Hace 16 años James Cameron sorprendió al mundo entregándonos una historia sobre un planeta llamado Pandora, donde todo lo que veíamos en pantalla era simplemente increíble. La experiencia 3D nunca fue tan inmersiva. Bueno, 16 años después, esa fórmula ya no es suficiente.
La tercera entrega de Avatar es la prisión de James Cameron. Pudo ser conocido como el director de Terminator, una de las mejores sagas de ciencia ficción, o como el director de Titanic, película que ganó 11 premios Oscar y rompió todos los récords. Pero no: decidió ser conocido por una película anti-Titanic, Avatar, la historia de la raza de los na’vi salvados por un militar blanco que se pone de su lado.

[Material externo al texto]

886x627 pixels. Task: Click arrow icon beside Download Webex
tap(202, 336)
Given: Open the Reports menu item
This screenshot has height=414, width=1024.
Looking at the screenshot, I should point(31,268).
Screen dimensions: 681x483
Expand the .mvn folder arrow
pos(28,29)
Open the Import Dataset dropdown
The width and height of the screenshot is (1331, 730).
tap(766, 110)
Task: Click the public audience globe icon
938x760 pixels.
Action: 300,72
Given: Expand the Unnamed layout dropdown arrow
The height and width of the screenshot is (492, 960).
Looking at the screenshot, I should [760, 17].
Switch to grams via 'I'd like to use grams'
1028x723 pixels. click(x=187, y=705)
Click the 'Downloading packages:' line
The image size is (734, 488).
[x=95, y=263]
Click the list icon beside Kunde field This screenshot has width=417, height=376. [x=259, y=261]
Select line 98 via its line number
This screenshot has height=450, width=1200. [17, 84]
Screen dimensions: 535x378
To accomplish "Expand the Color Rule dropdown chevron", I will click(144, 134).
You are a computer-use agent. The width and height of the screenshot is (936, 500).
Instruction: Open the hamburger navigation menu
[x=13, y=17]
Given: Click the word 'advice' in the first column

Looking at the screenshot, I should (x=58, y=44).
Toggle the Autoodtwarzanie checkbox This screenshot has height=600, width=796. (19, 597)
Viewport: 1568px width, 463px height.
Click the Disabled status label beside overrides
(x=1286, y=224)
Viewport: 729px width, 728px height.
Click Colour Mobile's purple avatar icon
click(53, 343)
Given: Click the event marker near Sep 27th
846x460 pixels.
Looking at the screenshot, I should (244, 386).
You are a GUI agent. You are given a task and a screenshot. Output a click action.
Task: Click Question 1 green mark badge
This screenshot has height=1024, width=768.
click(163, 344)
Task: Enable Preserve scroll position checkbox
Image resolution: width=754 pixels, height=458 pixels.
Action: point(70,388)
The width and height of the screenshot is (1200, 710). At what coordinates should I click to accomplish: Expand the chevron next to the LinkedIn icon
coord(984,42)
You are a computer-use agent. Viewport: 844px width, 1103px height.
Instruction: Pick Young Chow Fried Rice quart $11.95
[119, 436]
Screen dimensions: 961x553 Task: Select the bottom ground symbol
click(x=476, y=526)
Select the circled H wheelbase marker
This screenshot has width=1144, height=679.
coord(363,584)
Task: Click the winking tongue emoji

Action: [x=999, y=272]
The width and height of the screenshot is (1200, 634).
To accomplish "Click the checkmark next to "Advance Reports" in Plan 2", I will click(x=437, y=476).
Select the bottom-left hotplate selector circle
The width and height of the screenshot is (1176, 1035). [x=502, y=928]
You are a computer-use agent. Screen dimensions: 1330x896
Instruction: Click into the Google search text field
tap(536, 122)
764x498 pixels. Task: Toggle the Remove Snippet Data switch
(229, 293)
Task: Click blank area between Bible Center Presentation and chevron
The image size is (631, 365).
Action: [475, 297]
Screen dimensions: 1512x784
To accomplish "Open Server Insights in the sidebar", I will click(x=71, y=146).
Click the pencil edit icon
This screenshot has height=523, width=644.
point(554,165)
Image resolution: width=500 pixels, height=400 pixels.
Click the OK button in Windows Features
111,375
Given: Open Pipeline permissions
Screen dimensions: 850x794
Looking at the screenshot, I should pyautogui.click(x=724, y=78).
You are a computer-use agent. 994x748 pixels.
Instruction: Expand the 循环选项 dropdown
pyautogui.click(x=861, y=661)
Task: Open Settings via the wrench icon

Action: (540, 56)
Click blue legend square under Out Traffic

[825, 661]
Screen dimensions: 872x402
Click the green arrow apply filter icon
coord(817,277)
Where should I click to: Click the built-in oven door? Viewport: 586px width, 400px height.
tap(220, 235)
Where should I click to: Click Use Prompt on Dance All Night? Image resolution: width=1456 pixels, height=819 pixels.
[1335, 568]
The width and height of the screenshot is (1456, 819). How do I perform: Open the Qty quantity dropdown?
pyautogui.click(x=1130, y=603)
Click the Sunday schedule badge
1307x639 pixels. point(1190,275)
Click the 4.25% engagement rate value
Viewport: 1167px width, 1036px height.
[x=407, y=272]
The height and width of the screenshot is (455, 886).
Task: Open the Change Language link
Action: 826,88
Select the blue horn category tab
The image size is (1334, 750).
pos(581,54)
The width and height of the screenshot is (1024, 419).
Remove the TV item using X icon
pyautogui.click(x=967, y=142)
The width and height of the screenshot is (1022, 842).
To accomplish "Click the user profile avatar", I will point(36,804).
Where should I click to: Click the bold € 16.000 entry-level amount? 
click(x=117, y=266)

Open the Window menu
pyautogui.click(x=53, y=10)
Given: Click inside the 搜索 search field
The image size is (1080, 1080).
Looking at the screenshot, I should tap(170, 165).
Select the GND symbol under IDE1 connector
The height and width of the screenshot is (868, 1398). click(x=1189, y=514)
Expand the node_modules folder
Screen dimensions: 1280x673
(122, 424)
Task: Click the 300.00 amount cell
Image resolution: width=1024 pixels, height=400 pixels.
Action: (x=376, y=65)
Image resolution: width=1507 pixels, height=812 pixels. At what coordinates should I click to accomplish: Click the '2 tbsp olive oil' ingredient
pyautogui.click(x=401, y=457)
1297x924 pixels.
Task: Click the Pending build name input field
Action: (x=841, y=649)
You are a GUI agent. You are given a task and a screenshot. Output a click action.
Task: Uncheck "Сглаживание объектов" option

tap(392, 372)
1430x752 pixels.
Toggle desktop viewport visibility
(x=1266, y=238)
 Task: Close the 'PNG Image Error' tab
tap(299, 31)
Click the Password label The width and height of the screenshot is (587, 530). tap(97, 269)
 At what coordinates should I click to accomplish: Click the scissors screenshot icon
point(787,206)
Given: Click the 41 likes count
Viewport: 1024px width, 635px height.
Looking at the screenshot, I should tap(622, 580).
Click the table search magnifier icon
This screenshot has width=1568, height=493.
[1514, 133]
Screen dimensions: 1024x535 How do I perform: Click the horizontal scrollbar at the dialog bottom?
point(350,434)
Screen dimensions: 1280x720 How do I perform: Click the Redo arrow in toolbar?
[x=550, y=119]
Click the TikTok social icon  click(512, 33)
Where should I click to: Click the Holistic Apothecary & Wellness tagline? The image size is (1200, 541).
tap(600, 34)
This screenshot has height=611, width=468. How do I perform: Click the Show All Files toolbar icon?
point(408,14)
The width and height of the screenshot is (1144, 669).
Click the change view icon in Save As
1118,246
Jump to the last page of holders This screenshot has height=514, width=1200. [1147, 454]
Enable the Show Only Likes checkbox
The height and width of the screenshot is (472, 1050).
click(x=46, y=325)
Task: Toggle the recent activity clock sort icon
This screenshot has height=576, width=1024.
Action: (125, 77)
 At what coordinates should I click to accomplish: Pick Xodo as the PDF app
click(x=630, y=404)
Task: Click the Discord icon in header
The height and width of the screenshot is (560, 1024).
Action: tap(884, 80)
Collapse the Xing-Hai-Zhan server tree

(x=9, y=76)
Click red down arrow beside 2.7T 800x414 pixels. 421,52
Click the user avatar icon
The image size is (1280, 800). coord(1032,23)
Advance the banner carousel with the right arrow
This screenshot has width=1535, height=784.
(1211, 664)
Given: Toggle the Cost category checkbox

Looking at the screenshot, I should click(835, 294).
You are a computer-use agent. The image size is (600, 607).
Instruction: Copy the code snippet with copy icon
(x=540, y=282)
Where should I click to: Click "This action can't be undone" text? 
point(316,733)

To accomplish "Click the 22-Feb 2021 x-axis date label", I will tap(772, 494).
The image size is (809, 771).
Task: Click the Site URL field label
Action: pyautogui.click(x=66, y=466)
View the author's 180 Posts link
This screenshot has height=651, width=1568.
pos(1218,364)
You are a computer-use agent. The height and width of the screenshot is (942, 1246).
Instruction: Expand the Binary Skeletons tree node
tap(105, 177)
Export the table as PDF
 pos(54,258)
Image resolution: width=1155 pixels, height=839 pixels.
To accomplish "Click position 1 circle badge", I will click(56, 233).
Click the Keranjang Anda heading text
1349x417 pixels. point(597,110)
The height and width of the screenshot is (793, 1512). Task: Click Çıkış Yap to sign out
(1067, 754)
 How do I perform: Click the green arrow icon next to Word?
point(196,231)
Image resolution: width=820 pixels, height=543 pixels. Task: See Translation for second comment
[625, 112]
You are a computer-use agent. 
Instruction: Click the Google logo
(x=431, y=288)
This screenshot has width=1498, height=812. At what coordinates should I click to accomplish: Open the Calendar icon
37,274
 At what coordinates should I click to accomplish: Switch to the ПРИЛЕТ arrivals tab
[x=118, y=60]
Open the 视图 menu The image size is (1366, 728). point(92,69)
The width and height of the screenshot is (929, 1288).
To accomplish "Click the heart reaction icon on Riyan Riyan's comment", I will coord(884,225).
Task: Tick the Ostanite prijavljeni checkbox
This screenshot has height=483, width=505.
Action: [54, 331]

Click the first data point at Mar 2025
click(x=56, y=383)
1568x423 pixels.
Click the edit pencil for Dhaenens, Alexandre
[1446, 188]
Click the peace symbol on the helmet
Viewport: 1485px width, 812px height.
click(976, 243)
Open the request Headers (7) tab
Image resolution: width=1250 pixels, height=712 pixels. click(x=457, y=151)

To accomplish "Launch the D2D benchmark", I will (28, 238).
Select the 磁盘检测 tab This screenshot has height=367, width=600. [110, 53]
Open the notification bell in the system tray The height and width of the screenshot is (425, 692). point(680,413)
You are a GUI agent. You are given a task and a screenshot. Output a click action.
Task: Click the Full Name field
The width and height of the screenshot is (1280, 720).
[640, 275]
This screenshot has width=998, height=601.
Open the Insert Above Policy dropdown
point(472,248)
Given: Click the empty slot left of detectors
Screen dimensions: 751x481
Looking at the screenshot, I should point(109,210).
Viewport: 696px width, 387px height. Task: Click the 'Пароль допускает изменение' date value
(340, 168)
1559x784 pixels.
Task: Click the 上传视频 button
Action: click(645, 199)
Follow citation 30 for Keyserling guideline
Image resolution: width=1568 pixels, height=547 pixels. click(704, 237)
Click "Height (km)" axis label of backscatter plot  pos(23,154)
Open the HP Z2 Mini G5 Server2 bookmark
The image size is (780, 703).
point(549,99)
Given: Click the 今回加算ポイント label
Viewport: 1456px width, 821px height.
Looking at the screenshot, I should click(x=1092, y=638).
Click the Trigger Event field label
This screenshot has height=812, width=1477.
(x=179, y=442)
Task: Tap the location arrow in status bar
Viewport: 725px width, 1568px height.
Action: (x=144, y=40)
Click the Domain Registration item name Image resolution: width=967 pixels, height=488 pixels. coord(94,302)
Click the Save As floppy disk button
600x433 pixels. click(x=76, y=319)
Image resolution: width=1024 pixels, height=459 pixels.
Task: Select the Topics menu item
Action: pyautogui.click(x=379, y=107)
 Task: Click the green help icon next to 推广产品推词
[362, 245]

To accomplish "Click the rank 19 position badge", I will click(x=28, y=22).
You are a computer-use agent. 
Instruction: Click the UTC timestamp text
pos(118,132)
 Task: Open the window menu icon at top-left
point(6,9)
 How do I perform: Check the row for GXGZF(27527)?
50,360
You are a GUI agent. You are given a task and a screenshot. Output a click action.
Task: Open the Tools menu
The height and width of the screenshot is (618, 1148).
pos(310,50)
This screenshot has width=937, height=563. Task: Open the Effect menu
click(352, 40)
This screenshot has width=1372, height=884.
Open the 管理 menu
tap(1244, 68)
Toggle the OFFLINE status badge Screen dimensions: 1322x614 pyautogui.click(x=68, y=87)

Y sí, la experiencia de ver Avatar en una sala de cine es única. No hay mejor experiencia cinematográfica que Avatar (visualmente hablando). James Cameron estudió neurociencia para lograr que el efecto 3D no nos cansara, ya que, según dice, no nos cansa visualmente, sino mentalmente, y eso se nota.

Pasando a la narrativa, la historia es otra. Avatar tenía una rígida estructura de malos contra buenos, y en esta nueva entrega esas estructuras se doblan por momentos. Conocemos a una raza de na’vi que son realmente malos, en una escena inicial digna de un western, donde los na’vi del fuego son los indios que vienen por el botín y nuestros protagonistas los vaqueros que defienden el cargamento. Pero si son vaqueros, son más como en Red Dead Redemption que como en Django, porque James Cameron proyecta una cinemática en la pantalla. No podría llamarle experiencia cinematográfica: deforma la imagen de 24 fotogramas por segundo, alternando planos con 48 y 60 fotogramas por segundo, lo que puede descolocar al espectador.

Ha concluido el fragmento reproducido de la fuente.